Article Text
Abstract
Introduction/Background Endometrial cancer (EC) is the most common gynaecological cancer in developed countries. Women with metastatic/recurrent EC have limited treatment options. Immunotherapy alone or in combination with either levantinib or chemotherapy in metastatic or recurrent settings are promising to improve outcomes in a subset of patients. However, there are unmet clinical needs for those women who are not responding to these therapies. Recently, we discovered the FGFR2c splice isoform is associated with poor prognosis in EC patients. The purpose of the study was to evaluate the efficacy of clinically approved FGFR inhibitors in EC ex-vivo and in vivo models via targeting FGFR2c
Methodology Patient-derived xenografts (PDXs) n=21 and matched organoids n=16 were established, propagated, and characterised histologically (H/E, and IHC) and molecularly (WES and WGS).
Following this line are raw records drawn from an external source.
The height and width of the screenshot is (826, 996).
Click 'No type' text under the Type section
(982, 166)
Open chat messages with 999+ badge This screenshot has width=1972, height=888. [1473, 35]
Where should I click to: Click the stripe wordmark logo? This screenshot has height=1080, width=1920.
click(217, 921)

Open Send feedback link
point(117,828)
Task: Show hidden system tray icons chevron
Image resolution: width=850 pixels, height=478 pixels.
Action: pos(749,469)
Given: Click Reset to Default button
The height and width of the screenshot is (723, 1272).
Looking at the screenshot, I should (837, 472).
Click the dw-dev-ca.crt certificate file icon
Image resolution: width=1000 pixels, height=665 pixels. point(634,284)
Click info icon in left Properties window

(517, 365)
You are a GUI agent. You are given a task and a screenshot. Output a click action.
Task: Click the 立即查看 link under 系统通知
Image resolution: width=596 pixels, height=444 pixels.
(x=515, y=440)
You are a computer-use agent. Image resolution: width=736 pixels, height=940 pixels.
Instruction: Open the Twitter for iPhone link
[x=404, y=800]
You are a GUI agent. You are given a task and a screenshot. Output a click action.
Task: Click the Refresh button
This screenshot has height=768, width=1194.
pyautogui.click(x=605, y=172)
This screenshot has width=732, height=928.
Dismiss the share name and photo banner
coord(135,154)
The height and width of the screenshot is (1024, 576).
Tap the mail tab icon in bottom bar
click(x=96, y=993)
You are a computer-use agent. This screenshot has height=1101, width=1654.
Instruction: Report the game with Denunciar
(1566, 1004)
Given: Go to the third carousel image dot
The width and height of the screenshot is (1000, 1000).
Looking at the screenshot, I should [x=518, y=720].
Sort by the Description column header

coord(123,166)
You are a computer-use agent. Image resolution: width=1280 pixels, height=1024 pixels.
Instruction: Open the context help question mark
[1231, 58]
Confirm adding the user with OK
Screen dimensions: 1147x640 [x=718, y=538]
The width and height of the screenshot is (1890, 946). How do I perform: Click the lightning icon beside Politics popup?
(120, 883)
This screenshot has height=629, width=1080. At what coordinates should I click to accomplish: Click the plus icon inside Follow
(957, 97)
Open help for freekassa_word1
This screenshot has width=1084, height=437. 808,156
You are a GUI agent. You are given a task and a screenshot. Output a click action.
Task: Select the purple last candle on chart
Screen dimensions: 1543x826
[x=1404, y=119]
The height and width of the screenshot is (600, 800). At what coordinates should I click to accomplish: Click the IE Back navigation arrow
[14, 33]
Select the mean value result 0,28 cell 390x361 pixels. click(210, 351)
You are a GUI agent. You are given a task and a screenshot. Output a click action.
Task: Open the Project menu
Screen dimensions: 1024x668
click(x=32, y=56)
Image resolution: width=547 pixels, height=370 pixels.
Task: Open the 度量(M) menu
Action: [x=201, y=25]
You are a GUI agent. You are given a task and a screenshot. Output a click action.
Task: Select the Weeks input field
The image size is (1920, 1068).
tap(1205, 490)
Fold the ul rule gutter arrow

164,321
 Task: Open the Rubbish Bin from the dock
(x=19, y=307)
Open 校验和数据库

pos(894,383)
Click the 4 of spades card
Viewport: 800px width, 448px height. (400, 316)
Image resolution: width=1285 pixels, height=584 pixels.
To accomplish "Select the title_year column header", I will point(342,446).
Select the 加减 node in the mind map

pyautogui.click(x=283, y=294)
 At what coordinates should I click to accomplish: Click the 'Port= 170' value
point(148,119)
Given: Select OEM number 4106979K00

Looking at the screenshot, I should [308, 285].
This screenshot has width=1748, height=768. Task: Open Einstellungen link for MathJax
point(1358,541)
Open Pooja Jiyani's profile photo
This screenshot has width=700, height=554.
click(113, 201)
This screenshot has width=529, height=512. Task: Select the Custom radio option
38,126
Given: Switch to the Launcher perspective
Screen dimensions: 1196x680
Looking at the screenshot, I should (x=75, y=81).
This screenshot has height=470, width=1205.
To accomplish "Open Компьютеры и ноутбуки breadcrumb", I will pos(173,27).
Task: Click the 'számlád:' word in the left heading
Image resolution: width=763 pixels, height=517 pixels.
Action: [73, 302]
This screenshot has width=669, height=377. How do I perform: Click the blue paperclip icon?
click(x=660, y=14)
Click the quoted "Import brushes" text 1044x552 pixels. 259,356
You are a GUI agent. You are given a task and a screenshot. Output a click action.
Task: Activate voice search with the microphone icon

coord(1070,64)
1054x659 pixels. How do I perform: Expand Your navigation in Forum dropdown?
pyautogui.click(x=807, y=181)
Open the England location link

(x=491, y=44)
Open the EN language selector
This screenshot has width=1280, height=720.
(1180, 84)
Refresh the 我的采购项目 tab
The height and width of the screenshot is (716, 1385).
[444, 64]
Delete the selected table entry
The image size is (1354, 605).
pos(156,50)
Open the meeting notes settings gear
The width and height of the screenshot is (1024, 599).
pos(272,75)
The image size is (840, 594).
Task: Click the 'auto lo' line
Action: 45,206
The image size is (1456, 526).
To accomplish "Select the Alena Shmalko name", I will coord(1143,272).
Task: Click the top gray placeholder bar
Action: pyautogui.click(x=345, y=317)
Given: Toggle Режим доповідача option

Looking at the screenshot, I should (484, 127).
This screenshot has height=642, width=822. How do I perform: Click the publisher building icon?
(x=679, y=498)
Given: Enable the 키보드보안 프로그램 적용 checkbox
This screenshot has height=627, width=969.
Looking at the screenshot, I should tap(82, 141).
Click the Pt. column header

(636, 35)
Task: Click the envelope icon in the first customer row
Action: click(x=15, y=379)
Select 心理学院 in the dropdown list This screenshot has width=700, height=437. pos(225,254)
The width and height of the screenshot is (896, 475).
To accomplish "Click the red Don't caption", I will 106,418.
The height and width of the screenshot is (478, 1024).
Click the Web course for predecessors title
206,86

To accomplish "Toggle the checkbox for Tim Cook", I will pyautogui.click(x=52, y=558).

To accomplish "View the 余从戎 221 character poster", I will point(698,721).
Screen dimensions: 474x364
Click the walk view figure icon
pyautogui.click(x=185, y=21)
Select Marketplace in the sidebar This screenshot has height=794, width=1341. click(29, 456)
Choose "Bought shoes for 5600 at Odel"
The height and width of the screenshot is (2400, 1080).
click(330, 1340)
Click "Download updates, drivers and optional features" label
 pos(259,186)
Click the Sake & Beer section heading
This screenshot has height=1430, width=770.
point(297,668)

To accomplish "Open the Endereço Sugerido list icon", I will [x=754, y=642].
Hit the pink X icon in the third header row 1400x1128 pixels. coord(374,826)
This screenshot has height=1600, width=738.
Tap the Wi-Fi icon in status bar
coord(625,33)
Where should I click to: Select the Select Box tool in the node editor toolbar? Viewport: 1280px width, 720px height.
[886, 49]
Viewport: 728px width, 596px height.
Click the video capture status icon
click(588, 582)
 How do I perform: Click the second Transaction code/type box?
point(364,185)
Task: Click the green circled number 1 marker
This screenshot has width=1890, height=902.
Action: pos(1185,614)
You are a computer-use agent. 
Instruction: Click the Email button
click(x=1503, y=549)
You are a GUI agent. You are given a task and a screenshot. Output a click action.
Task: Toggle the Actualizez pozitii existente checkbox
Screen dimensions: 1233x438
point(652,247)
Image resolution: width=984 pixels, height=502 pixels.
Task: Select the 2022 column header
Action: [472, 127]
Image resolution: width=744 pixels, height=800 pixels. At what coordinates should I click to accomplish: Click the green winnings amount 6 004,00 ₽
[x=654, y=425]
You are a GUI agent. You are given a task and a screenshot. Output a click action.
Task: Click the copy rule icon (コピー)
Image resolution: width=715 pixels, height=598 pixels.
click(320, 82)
Drug testing for FGFR inhibitors was performed in organoids and the results were validated using matched PDXs either with FGFR inhibitor or in combination with cisplatin
Results We established 21 EC patient-derived xenografts (PDX) and 16 organoids representing the four molecular subtypes with or without FGFR2c. Treatment of 5 EC organoids with infgratinib/BGJ398 showed significant cell death in 3 models with FGFR2c+ but no response in FGFR2c- models (Figure 1). PDXs with high/moderate FGFR2c expression showed significant tumour growth inhibition following 21-day treatment with FGFR inhibitors (BGJ398 or pemigatinib) and significantly prolonged survival in 4/5 models. Pemigatinib + cisplatin combination therapy (n = 5) resulted in significant TGI and prolonged survival in one of two p53abn PDXs. All five models treated with cisplatin alone showed de novo resistance and no survival benefit. Seven-day treatment with BGJ398 revealed a significant reduction in angiogenesis and CD206 + M2 macrophages.
Conclusion These data collectively support the evaluation of FGFR inhibitors in a clinical trial either alone or in recombination with immune therapy and this opens a new opportunity for precision therapy in EC patients.
Disclosures All authors declare no conflict of interest.